Zmar vai ter de devolver apoios públicos com juros

Empresa dona do projeto de Odemira, em processo de insolvência, terá 30 dias úteis para devolver montantes.

A empresa dona do parque de campismo Zmar vai ter de devolver incentivos financeiros, com juros, pelo incumprimento das condições do contrato de investimento assinado com a Agência para o Investimento e Comércio Externo de Portugal (AICEP) em 2010.

A exigência de devolução dos apoios é feita nesta quinta-feira, com a publicação em Diário da República da decisão de resolução do contrato de investimento assinado com a Multiparques a Céu Aberto - Campismo e Caravanismo em Parques - e a Pasiton Holdings.

Na decisão assinada pelo ministro da Economia, Pedro Siza Vieira, e pelo secretário de Estado da Internacionalização, Eurico Brilhante Dias, refere-se que a Multiparques "incorreu no incumprimento das suas obrigações contratuais, nomeadamente, as obrigações pecuniárias, de informação e solicitação de autorização prévia para a alteração da sua estrutura acionista, bem como de manutenção do ratio de autonomia financeira".

Em causa, está o não reembolso de valores, mesmo depois de renegociado o plano de pagamentos, bem como o facto de a Multiparques não ter dados conhecimento ou pedido autorização prévia para a modificação da estrutura acionista, obrigações previstas no contrato de investimento.
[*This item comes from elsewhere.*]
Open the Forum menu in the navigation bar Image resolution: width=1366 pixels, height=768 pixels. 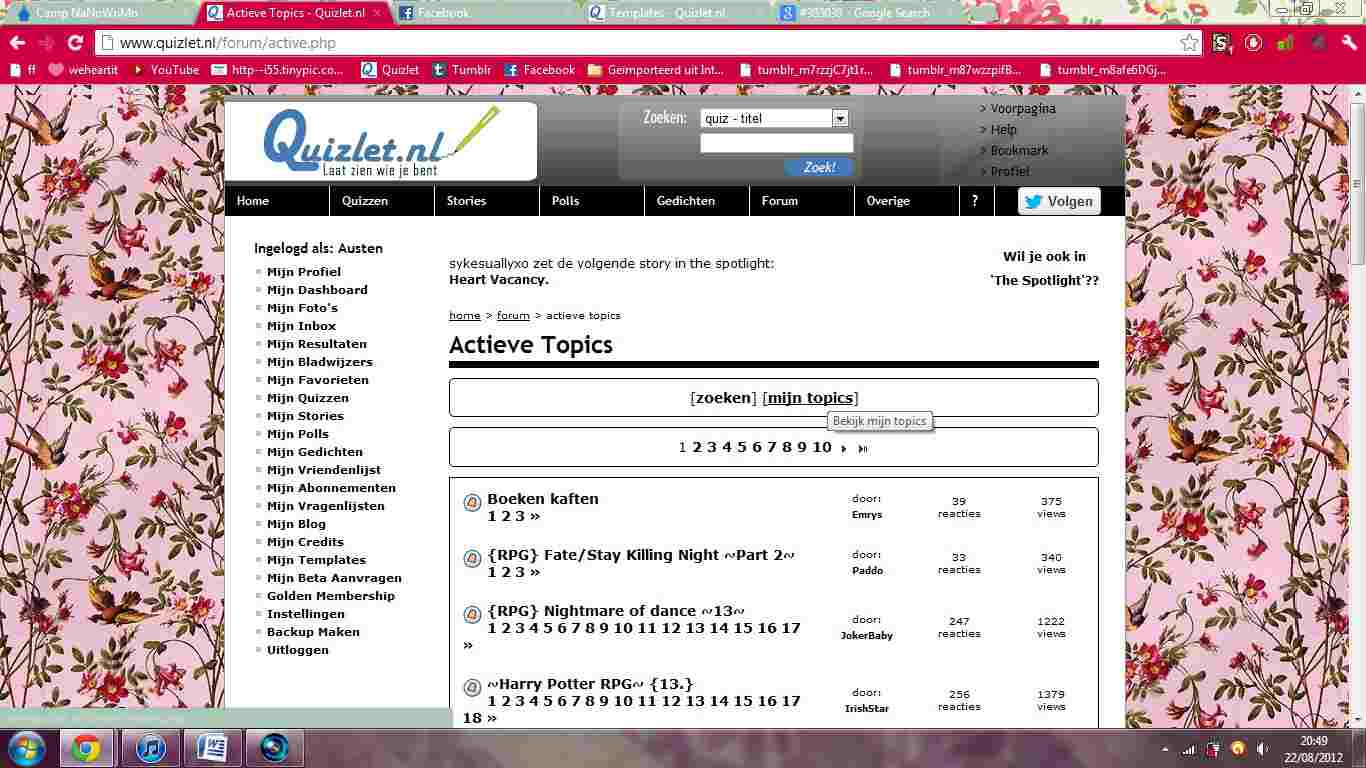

Além disso, durante toda a vigência do contrato a dona do empreendimento Zmar não alcançou uma situação de capitais positiva.
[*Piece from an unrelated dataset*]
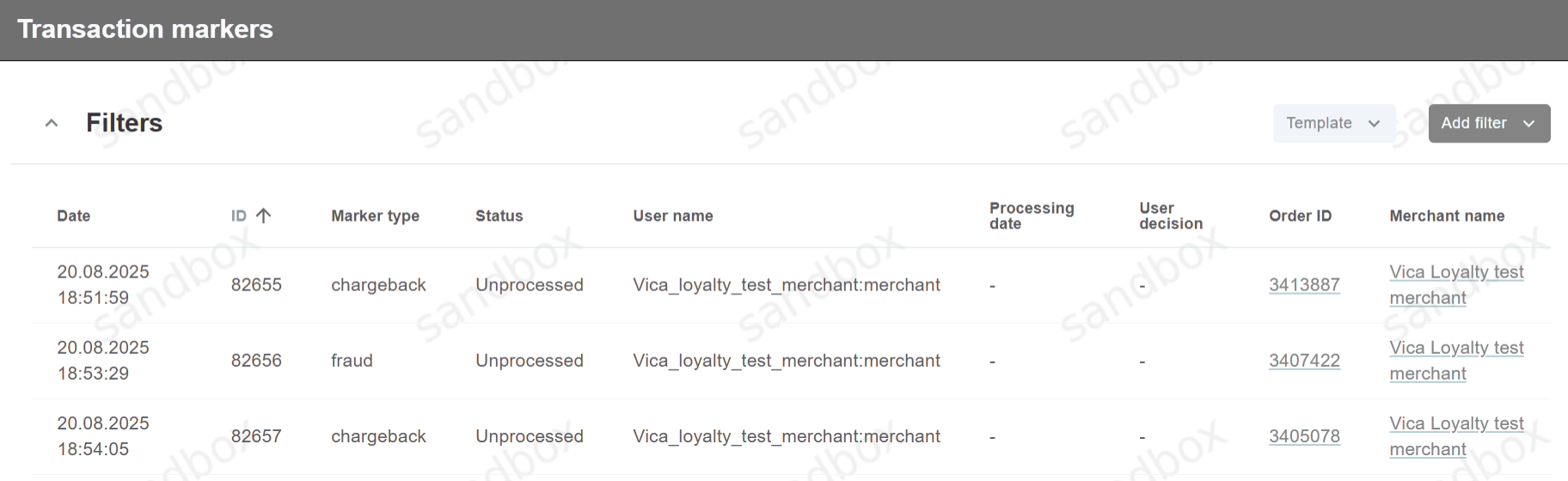This screenshot has width=1568, height=481.
Task: Open the Template dropdown
Action: click(x=1332, y=124)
Os apoios foram recebidos pela empresa no quadro do Sistema de Incentivos à Inovação, cuja regulamentação prevê que "a resolução do contrato implica a devolução do incentivo já recebido, no prazo de 30 dias úteis a contar da data da sua notificação, acrescido de juros calculados à taxa indicada no contrato de concessão de incentivos".

O contrato de investimento assinado com a empresa dona do empreendimento de Odemira, em processo de insolvência, visava um investimento de valor de 36,9 milhões de euros, apontando-se em 2010 para que em 2019 alcançasse "um valor de prestação de serviços de cerca de 181,3 milhões de euros e um valor acrescentado de cerca de 81,1 milhões de euros, montantes acumulados desde o início do investimento", segundo os termos acordados na altura.